CONSIGNE A
Pouvez-vous recopier l'extrait sur le manquement aux règles de justice naturelle entre « [19] Le demandeur » et « ou le lendemain. » inclus, en substituant « interruption » à « pause » ?

EXTRAIT CHOISI
· · · · ·

Manquement aux règles de justice naturelle
[18] Le demandeur prétend d'abord que le tribunal a contrevenu aux règles de justice naturelle en intervenant constamment et en posant vigoureusement des questions pendant son témoignage. Il reconnaît que les commissaires peuvent intervenir pour demander des précisions, régler des incohérences ou dissiper la confusion. Or, en l'espèce, les commissaires sont intervenus activement pendant son témoignage, comme en témoigne, selon lui, le fait que son conseil a posé 122 questions au cours de l'audience et les commissaires, 168. Le demandeur soutient que les fréquentes interventions l'ont empêché de présenter ses observations d'une manière méthodique et complète.
[19] Le demandeur prétend également que les nombreuses interventions des commissaires, ajoutées à une remarque faite par l'un d'eux à son conseil, font aussi naître une crainte raisonnable de partialité. Selon l'affidavit du conseil représentant le demandeur à l'audience, l'un des commissaires lui aurait dit, pendant une pause le lendemain de l'audience, et à l'extérieur de la salle d'audience : [TRADUCTION] « Où avez-vous trouvé ces gens? Ce doit être vraiment frustrant de travailler avec eux. » Selon le conseil, le commissaire parlait alors du demandeur et des autres revendicateurs dont les revendications ont été entendues le même jour que celle du demandeur ou le lendemain.
[20] Le demandeur se fonde sur les motifs prononcés par la Cour dans l'affaire Iossifov c. Canada (Ministre de l'Emploi et de l'Immigration), [1993] A.C.F. no 1318, pour soutenir que des interruptions très nombreuses qui empêchent un revendicateur de présenter ses observations constituent un manquement aux règles de justice naturelle. Dans cette affaire, la SSR avait, à plusieurs reprises, empêché le demandeur de présenter sa preuve concernant la persécution dont il avait été victime dans le passé. La Commission avait indiqué qu'elle acceptait le contenu du FRP du demandeur, mais elle avait refusé de décider s'il indiquait que celui-ci avait été victime de persécution dans le passé. Elle n'avait pas non plus tiré de conclusion sur cette question dans ses motifs. Dans ces circonstances, la Cour a conclu que le demandeur n'avait pas eu droit à une audition complète et équitable de sa revendication.
[21] Le demandeur prétend aussi que les faits de l'espèce sont semblables à ceux de l'affaire Mark c. Canada (Ministre de l'Emploi et de l'Immigration), [1994] A.C.F. no 69, où le juge Reed a fait remarquer :
- La décision contient de nombreuses erreurs et la lecture de la transcription de l'audience révèle que les deux membres du tribunal se sont montrés dès le départ hostiles à la revendication du requérant. Le dossier démontre que les deux membres en question se sont lancés dans un contre-interrogatoire pour le moins vigoureux du requérant et de ses témoins.

· · · · ·

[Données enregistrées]
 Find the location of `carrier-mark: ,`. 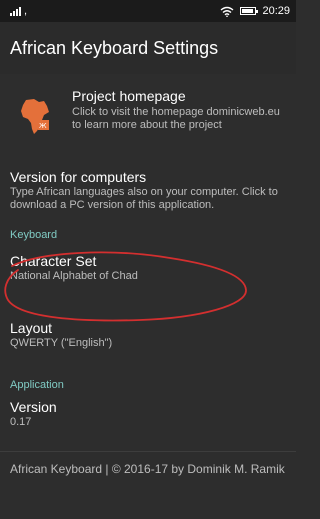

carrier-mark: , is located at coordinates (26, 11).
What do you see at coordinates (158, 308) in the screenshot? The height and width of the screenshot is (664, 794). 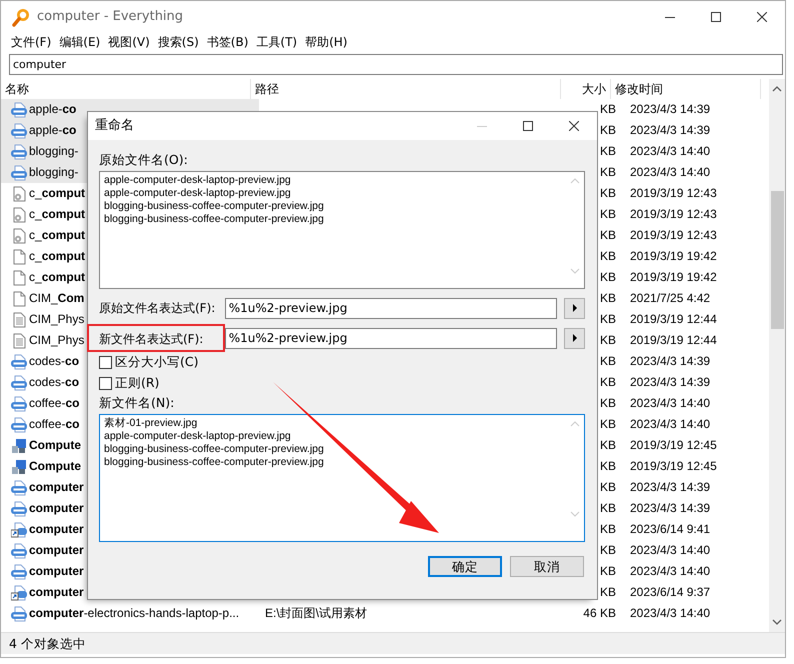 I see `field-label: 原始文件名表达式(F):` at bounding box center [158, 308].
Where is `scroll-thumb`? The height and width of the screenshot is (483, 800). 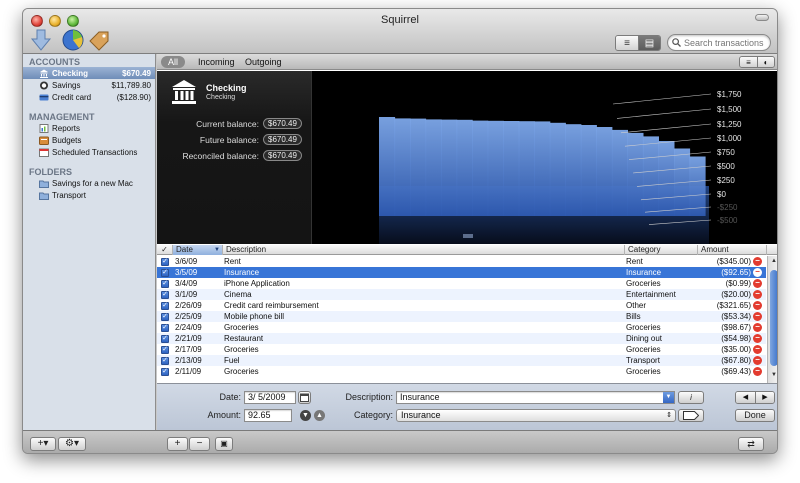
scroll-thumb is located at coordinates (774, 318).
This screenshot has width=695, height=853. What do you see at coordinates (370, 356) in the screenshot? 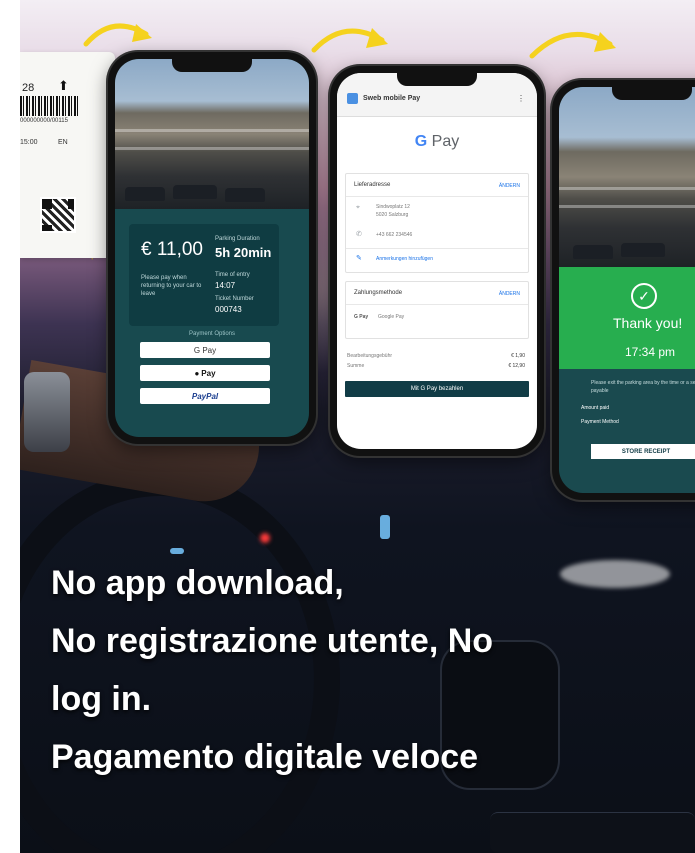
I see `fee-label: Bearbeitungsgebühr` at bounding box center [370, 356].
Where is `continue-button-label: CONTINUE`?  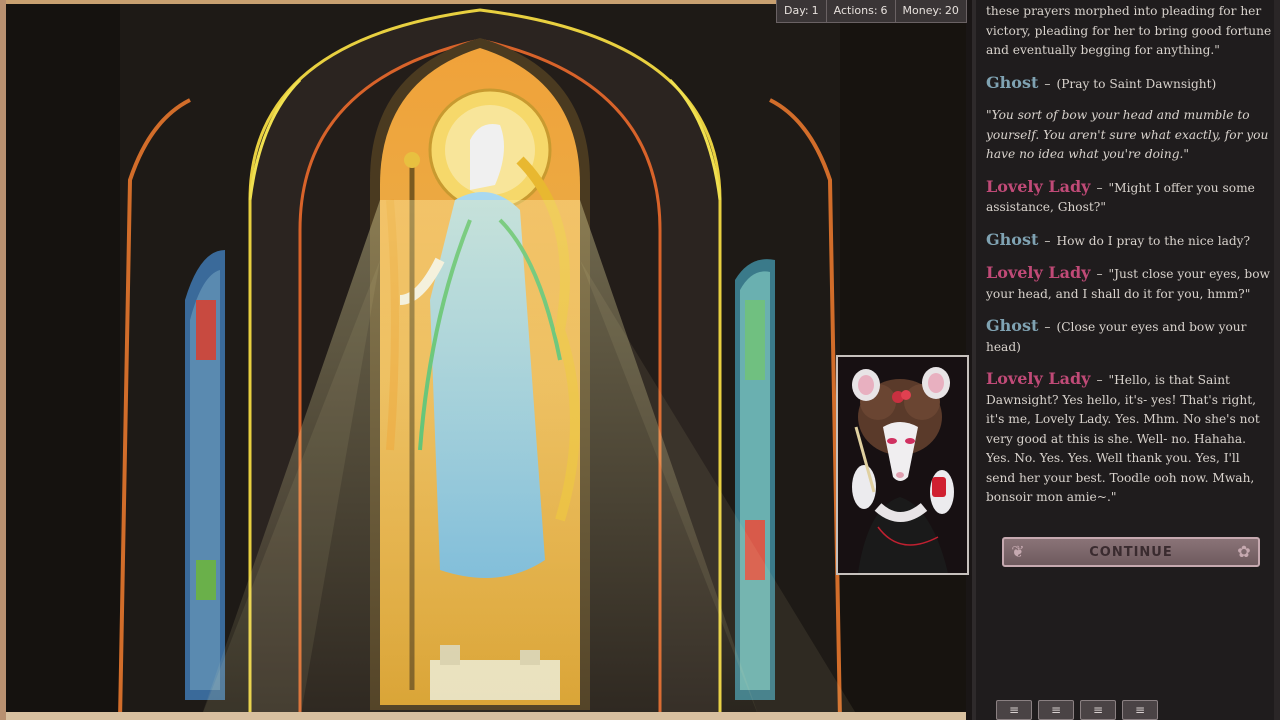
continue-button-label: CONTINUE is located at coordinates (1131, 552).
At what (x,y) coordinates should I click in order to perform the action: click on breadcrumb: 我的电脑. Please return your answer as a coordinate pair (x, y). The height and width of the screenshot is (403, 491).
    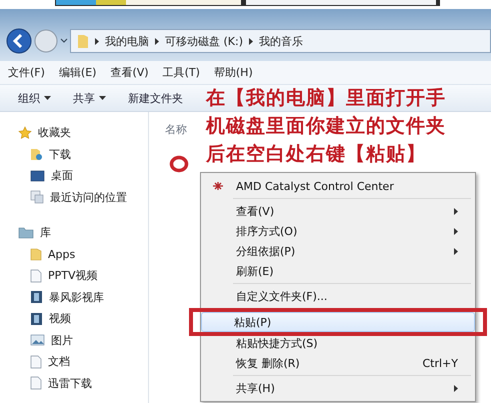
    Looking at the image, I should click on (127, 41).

· · · · ·

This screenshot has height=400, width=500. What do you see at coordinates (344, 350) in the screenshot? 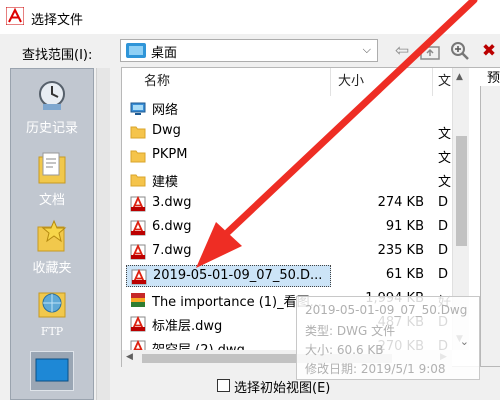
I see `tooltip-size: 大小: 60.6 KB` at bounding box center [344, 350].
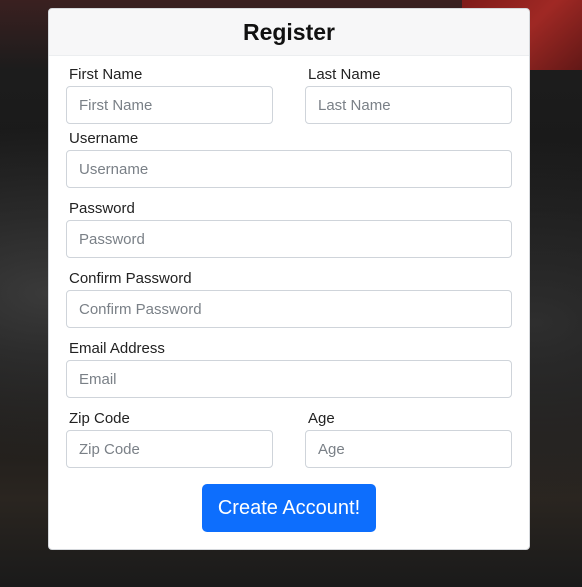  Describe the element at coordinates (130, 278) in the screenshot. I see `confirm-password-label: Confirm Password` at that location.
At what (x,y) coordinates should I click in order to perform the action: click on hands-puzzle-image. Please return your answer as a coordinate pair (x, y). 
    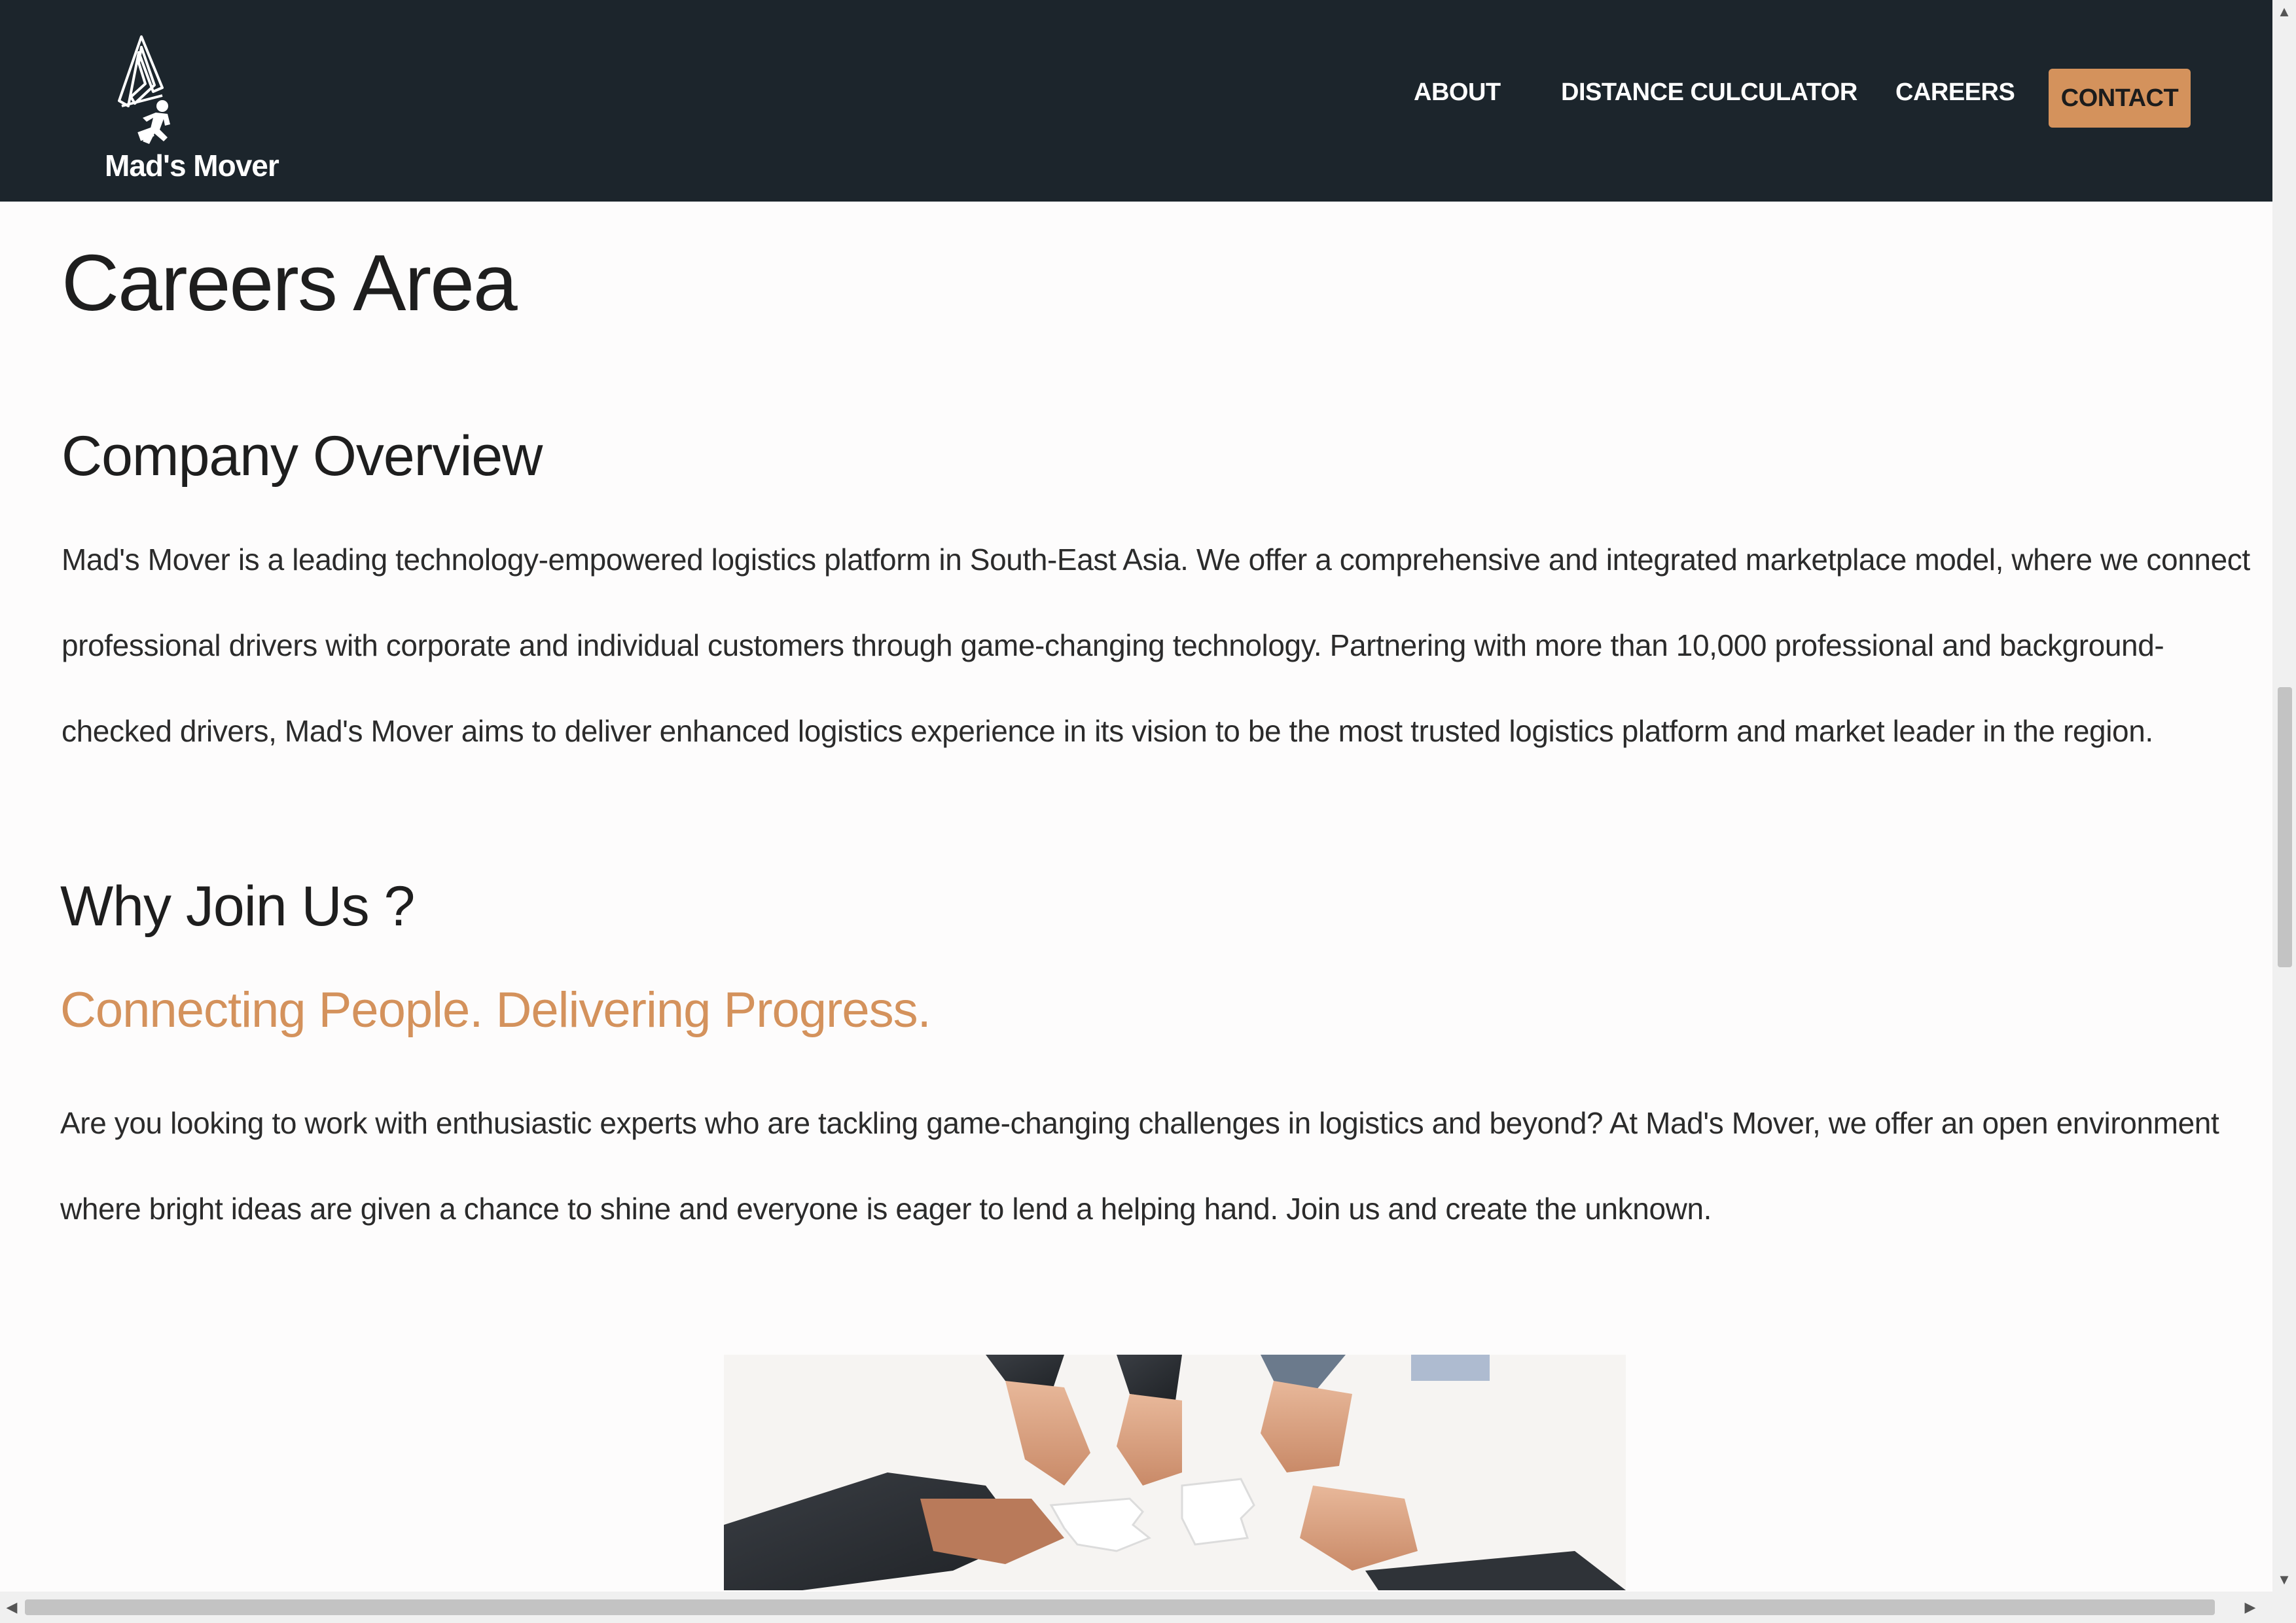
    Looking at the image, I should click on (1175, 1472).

· · · · ·

CONSIGNE B
Combien de lignes des entrées contiennent la chaîne « pair » ? Indiquez seulement le nombre.

RÉPONSE A
[19] Le demandeur prétend également que les nombreuses interventions des commissaires, ajoutées à une remarque faite par l'un d'eux à son conseil, font aussi naître une crainte raisonnable de partialité. Selon l'affidavit du conseil représentant le demandeur à l'audience, l'un des commissaires lui aurait dit, pendant une interruption le lendemain de l'audience, et à l'extérieur de la salle d'audience : [TRADUCTION] « Où avez-vous trouvé ces gens? Ce doit être vraiment frustrant de travailler avec eux. » Selon le conseil, le commissaire parlait alors du demandeur et des autres revendicateurs dont les revendications ont été entendues le même jour que celle du demandeur ou le lendemain.

RÉPONSE B
2